Danimarka Mülteci Konseyi'ne göre "2021 yılı Ocak ve Nisan ayları arasında altı ülkedeki sivil toplum kuruluşları 2 bin 162 geri çevirme vakası yaşandığına ilişkin görgü tanığı ifadesi topladı. Hak ihlalleri İtalya, Yunanistan, Sırbistan, Bosna Hersek, Kuzey Makedonya ve Macaristan'da farklı sınır geçişlerinde kaydedildi. Bu vakaların üçte birinden fazlasında sınır polisi ve güvenlik güçlerinin himayesinde sığınma başvurusu reddi, fiziksel istismar, saldırı, hırsızlık, gasp ve mala zarar verme olayları da yaşandı."
Türkiye'de İtalya'ya geçmeye çalışan 200 Afgan göçmen gözaltına alındı
Öte yandan Uluslararası Göç Dairesi, Türk yetkililerin Ege Denizi'nde Avrupa'ya doğru yol aşan 200'den fazla Afgan göçmeni taşıyan tekneye el koyduğunu bildirdi.

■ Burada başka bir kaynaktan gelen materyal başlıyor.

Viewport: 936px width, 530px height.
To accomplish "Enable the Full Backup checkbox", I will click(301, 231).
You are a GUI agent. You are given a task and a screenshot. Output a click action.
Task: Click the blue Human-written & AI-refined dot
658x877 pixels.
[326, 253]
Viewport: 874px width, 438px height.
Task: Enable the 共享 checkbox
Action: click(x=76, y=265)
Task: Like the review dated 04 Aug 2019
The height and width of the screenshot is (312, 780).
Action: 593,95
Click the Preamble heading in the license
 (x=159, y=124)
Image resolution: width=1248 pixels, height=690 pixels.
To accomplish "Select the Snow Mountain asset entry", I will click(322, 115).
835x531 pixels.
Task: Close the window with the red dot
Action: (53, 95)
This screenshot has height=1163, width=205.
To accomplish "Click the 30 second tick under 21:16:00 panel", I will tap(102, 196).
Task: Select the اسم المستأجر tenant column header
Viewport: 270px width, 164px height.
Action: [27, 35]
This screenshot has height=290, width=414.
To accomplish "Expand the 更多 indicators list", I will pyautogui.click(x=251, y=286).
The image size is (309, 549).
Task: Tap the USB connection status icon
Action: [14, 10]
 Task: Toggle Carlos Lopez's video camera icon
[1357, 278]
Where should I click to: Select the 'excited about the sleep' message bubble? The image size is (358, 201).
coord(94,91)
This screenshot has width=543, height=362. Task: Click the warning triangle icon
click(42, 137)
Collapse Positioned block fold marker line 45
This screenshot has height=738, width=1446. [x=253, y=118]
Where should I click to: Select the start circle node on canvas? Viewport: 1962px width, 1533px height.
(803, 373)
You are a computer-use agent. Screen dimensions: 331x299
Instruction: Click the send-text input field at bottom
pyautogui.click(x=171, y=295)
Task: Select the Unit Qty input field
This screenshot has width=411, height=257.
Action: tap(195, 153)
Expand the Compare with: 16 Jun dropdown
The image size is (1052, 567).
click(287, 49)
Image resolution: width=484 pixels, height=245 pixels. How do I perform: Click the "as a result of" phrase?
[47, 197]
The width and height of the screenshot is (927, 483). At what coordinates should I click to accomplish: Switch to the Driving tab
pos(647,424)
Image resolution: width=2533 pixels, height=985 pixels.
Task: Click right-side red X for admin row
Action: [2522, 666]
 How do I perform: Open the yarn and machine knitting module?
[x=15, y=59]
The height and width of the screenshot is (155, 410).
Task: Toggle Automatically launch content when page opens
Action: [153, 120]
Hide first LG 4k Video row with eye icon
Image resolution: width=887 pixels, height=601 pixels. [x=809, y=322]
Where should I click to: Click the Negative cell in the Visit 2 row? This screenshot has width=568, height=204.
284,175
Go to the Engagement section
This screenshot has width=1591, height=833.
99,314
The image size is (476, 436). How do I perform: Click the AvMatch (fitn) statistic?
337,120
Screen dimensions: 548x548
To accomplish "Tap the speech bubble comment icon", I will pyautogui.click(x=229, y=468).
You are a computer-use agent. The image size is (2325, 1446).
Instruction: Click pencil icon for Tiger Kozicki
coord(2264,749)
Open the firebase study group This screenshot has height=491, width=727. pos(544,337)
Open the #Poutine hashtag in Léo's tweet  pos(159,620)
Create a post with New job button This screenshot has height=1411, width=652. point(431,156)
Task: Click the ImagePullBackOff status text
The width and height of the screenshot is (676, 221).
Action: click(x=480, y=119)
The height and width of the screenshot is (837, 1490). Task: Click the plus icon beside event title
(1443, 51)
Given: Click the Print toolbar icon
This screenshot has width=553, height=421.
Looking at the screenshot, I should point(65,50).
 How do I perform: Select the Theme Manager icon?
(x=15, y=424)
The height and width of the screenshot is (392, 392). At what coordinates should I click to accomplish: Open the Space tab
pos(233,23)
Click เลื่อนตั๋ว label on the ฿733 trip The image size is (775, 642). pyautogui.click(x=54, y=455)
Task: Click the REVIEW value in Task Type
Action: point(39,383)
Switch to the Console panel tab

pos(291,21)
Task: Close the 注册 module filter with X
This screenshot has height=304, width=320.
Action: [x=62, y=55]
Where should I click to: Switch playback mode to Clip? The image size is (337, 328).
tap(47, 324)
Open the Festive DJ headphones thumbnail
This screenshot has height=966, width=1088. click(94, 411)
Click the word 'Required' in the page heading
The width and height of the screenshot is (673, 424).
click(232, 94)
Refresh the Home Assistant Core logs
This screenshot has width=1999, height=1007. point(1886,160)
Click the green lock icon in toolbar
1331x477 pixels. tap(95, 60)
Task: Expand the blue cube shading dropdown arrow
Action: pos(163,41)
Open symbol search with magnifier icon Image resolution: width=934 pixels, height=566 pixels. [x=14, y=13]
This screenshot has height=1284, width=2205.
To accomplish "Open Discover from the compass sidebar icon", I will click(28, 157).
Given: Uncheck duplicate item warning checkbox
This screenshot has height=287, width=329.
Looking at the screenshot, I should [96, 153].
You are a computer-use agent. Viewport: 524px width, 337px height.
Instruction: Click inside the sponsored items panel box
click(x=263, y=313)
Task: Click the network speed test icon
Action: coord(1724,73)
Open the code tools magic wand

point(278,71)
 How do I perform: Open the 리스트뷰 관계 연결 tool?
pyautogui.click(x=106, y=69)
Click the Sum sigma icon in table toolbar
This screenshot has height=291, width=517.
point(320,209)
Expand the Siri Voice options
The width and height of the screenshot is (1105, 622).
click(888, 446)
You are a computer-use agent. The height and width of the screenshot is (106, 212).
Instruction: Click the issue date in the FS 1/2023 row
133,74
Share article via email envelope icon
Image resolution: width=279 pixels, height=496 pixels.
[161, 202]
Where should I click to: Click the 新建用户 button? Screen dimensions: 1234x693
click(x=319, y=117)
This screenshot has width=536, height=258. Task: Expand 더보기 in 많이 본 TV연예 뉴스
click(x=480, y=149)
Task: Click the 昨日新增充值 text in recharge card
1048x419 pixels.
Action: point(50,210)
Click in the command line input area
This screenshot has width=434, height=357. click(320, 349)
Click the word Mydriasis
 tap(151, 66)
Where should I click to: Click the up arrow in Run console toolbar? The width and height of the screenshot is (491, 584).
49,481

Afgan göçmenlerin Ege Denizi'nde yakalanması, ABD ve NATO müttefiklerinin Afganistan'dan çekilmesi ve Taleban örgütünün toprak kazanımlarını arttırması üzerine ülkelerinden kaçan yüzlerce Afgan'ın İran üzerinden Türkiye'ye giriş yaptığı döneme denk geldi.
Afgan göçmenler uzun yıllardır İran'dan Türkiye'ye, Türkiye üzerinden de Avrupa'ya gitmek için geçiş yapıyor. Ancak bu ayki gözaltı sayısı, yeni bir göçmen dalgasına ilişkin kaygıları da attırdı. Yetkililer, geçen hafta yaptıkları açıklamada, son 10 gün içinde İran sınırı yakınında çoğu Afgan 1500 düzensiz göçmeni gözaltına aldıklarını bildirdi.
Bir Sahil Güvenlik yetkilisine göre Ege Denizi'nde ele geçirilen göçmenlerin İtalya'ya ulaşmaya çalıştıkları sanılıyor. Teknede bulunan 231 göçmenden 208'i Afgan, diğerleriyse Suriye, İran, Eritre ve Pakistan uyruklu.
Sahil Güvenlik, tekneyi kullanan iki Türk vatandaşını da gözaltına aldı ve göçmenleri, Ayvacık'taki sınırdışı merkezine gönderdi.
3 milyon 700 bin Suriyeli mültecinin bulunduğu Türkiye, yeni bir göçmen dalgasından kaçınmaya çalışıyor. Savunma Bakanı Hulusi Akar, iki hafta önce, Türkiye'nin Afgan mülteci akınını yakından izlediklerini söyledi.
Türkiye, mültecilerin çoğunun giriş noktası olan İran sınırındaki Van'da sınırın 64 kilometresine duvar inşa ediyor.
BM Mülteciler Yüksek Komiserliği, Türkiye'de geçen yıl 100 binden fazla Afgan mülteci olduğunu bildiriyor.